Il Piave mormorava / Calmo e placido al passaggio / Dei primi fanti, il ventiquattro maggio: / l'Esercito marciava / per raggiungere la frontiera, / per far contro il nemico una barriera… […] Ma in una notte trista si parlò di tradimento, / e il Piave udiva l'ira e lo sgomento… / Ahi, quanta gente ha vista / Venir giù, lasciare il tetto, / per l'onta consumata a Caporetto! […] -  [La leggenda del Piave, Ermete Giovanni Gaeta, 1918]

24 ottobre 1917. L’esercito austroungarico sfonda il fronte presso Caporetto (oggi parte della Slovenia) facendo arretrare di cento chilometri il fronte italiano fino al Piave. Le conseguenze sono disastrose: 12.000 morti, 30.000 feriti e 300.000 prigionieri. L’Italia perde gran parte delle terre conquistate in tre anni di guerra. La disfatta è completa; il morale dei soldati è a terra, la classe politica viene colta impreparata e l’Italia si prepara ad essere invasa dal nemico.

Il Regno si trova a dover rimettere in piedi un esercito ormai stanco e senza speranze. Per questo scopo, dopo la disfatta di Caporetto vengono chiamati alle armi gli uomini, con lo slogan “la terra ai contadini”, e i ragazzi appena diciottenni, passati alla storia come i ragazzi del ’99, gli ultimi coscritti negli elenchi di leva.

Presi dalle scuole, dai campi e dalle famiglie, i ragazzi nati nel 1899 vengono mandati al fronte per rinforzare le file del Piave, del Grappa e del Montello. Questi ragazzi sono il simbolo di una nazione in ginocchio, costretta a mettere in campo la sua gioventù migliore, le sue ultime forze, nella speranza di riscattarsi e di vincere la guerra.

Impreparati e sprezzanti del pericolo, partono per il fronte cantando, abbracciano la guerra come se fosse «un’avventura, vivendola poi come una tragedia» [prof. Gianni Oliva].

1917-2017. Sono passati cento anni. Sono un moderno ragazzo del ’99, ma conosco la guerra solo dietro ad uno schermo. Cento anni fa avrei vissuto anche io gli orrori del fronte e, se non fossi morto, mi sarei ritrovato anche nelle fila della Seconda Guerra Mondiale (1939 – 1945).
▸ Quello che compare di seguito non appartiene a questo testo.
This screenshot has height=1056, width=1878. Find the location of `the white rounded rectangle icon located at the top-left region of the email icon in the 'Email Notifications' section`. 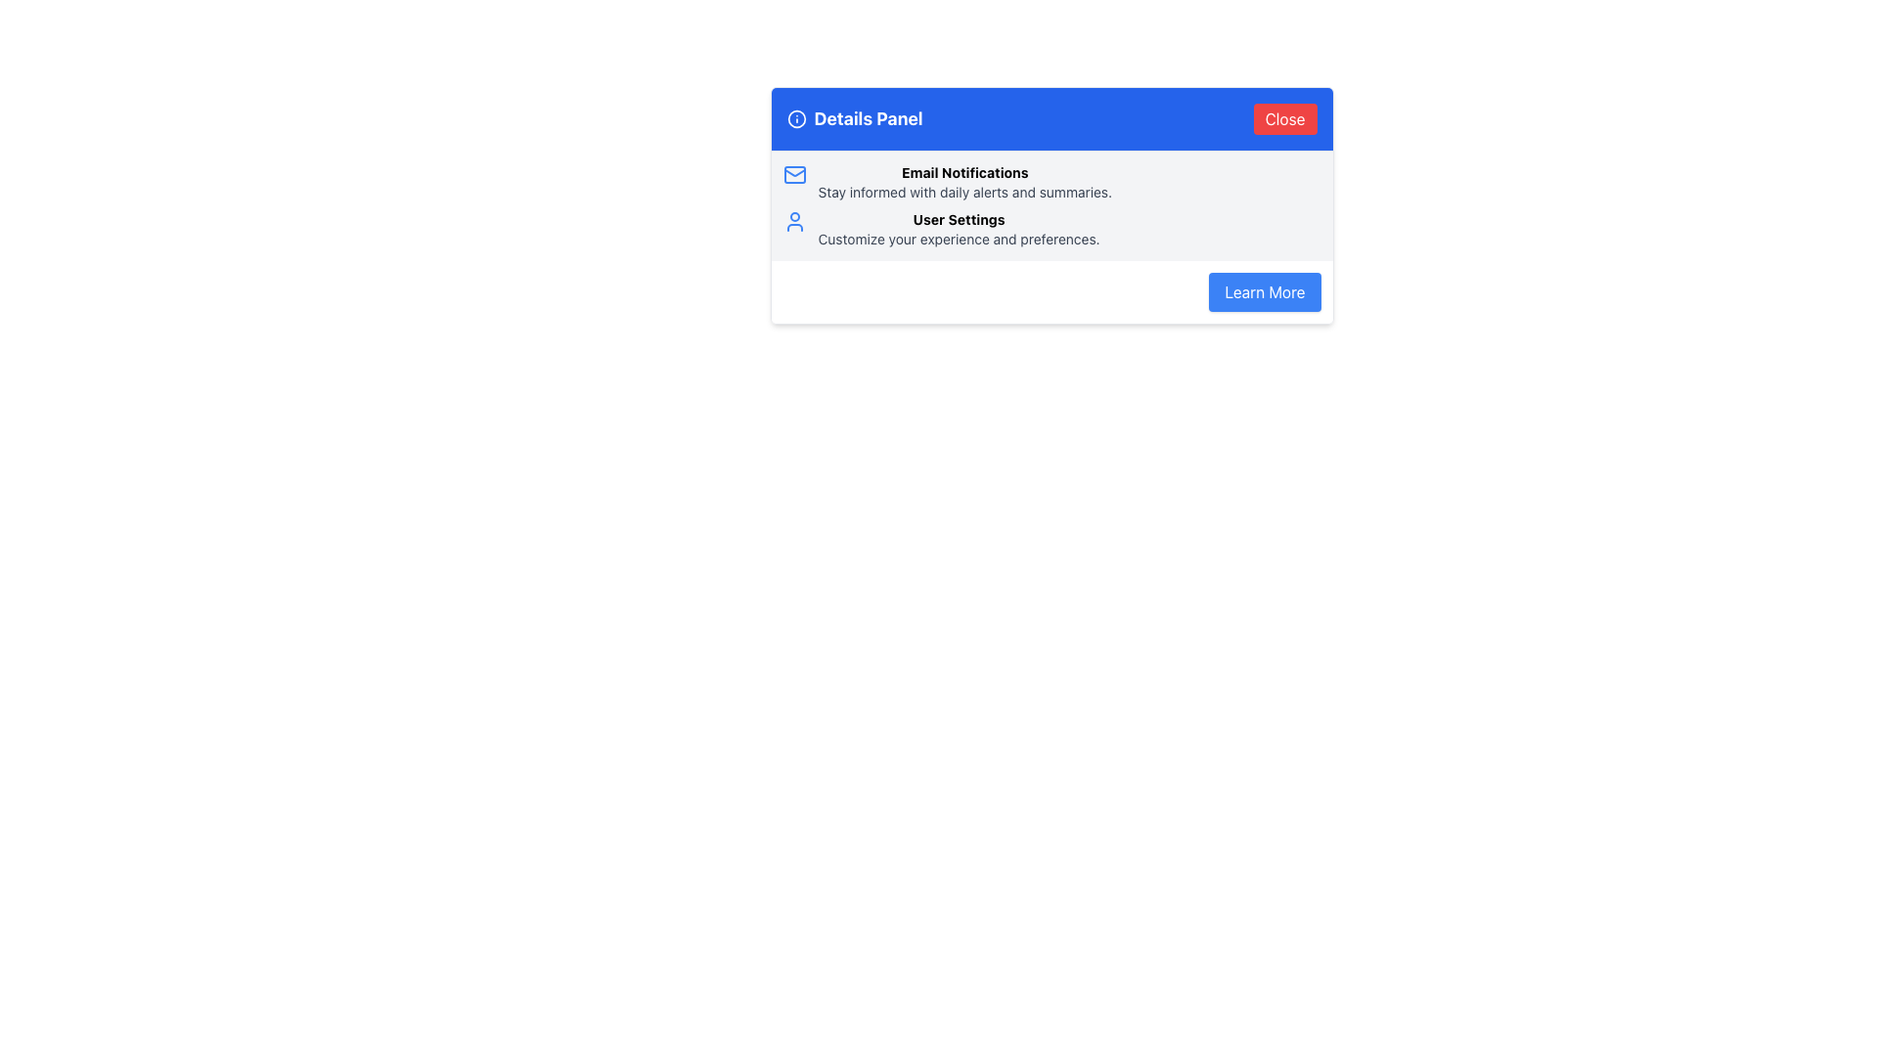

the white rounded rectangle icon located at the top-left region of the email icon in the 'Email Notifications' section is located at coordinates (794, 173).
Grazie a quei miei “coetanei” l’Italia vinse la guerra (almeno ufficialmente) e i ragazzi del ’99 da allora restarono e resteranno per sempre il simbolo della rivincita. Così vennero elogiati dal generale Diaz: «I giovani soldati della classe 1899 hanno avuto il battesimo del fuoco. Il loro contegno è stato magnifico. […] Li ho visti i ragazzi del ’99. Andavano in prima linea cantando. Li ho visti tornare in esigua schiera. Cantavano ancora.» [generale Armando Diaz, Ordine del giorno, 18 novembre 1917]

Cent’anni fa anch’io sarei partito con l’incoscienza tipica della mia età, avrei cantato insieme ai miei compagni, avrei lottato per la mia patria. Quel coraggio però mi sarebbe mancato. Una settimana dopo avrei smesso di cantare, perché è vero che «la Guerra è bella anche se fa male» [Francesco De Gregori, Generale, 1978], ma morire fa pur sempre paura, perché la morte non guarda in faccia nessuno, nemmeno chi ha diciottanni e non è ancora un uomo.